Create the VM using libvirt (adapted from the documentation):

#!/usr/bin/env bash
set -euxo pipefail

# Download image
readonly image="$(podman run --rm --init \
    --security-opt label=disable \
    -v ./:/data \
    -w /data \
    quay.io/coreos/coreos-installer:release \
        download --stream stable -p qemu -f qcow2.xz --decompress)"
mv "$image" fcos.qcow2
rm -f "${image}.sig"

IGNITION_CONFIG="$PWD/repro.ign"
IMAGE="$PWD/fcos.qcow2"

• • • • •

• AIM:
In the libvirt VM setup script, what file name is the downloaded image renamed to?

• EXTRACTED DATA:
• • • • •

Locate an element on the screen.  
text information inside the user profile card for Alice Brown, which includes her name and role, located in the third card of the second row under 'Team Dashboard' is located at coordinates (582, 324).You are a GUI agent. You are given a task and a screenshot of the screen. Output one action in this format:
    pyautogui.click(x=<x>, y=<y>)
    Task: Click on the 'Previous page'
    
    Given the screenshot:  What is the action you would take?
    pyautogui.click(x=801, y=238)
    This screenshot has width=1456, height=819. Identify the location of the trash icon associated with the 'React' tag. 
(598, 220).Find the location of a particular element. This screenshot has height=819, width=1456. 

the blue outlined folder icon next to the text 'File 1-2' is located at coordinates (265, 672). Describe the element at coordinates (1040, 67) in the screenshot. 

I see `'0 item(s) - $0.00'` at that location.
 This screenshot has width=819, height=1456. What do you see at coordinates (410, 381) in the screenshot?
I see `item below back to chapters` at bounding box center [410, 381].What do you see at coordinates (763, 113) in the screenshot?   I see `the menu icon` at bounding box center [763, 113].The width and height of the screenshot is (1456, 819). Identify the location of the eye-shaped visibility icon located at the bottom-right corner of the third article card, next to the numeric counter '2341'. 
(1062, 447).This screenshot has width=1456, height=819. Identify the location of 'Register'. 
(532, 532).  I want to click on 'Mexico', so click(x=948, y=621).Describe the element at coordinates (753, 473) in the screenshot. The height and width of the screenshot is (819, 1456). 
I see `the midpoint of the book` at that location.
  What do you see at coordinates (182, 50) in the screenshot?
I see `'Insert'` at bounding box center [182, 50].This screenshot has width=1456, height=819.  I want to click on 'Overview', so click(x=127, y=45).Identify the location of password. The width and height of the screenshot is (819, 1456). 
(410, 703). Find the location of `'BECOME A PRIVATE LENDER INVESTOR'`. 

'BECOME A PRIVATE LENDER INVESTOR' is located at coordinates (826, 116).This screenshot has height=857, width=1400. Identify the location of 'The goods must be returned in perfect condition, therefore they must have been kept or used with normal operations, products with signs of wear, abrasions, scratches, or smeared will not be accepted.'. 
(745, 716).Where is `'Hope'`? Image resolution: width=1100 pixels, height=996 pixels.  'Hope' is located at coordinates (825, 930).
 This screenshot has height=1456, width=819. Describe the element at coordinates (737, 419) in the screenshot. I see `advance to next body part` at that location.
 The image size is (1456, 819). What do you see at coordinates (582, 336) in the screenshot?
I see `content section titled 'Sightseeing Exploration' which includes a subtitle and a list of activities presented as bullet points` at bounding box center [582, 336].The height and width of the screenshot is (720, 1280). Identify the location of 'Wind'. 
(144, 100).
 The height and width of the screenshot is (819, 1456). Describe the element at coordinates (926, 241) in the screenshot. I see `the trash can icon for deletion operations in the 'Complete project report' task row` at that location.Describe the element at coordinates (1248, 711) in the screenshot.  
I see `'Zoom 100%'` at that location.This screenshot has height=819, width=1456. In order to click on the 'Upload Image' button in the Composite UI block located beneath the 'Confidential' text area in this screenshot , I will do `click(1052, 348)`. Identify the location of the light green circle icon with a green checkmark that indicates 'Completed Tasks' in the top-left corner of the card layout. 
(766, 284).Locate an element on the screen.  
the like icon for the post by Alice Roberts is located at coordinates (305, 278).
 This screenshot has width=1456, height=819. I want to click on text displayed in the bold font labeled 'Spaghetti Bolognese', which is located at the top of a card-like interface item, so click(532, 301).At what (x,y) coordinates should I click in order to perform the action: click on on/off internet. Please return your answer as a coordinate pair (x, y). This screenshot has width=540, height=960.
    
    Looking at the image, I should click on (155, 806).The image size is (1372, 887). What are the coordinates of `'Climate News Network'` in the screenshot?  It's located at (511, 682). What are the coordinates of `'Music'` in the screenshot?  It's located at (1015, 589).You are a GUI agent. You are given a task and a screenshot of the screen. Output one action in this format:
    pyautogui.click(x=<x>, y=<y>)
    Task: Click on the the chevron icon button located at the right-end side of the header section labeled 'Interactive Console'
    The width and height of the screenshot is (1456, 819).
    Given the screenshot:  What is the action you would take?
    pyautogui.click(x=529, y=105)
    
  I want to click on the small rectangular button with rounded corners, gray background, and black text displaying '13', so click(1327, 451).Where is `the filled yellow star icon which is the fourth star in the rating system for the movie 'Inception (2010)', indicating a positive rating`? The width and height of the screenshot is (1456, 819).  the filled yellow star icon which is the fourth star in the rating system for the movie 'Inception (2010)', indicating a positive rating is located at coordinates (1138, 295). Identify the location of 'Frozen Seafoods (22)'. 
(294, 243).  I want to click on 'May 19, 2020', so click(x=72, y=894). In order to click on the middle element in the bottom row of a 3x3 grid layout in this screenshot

• • • • •

• RESPONSE:
fcos.qcow2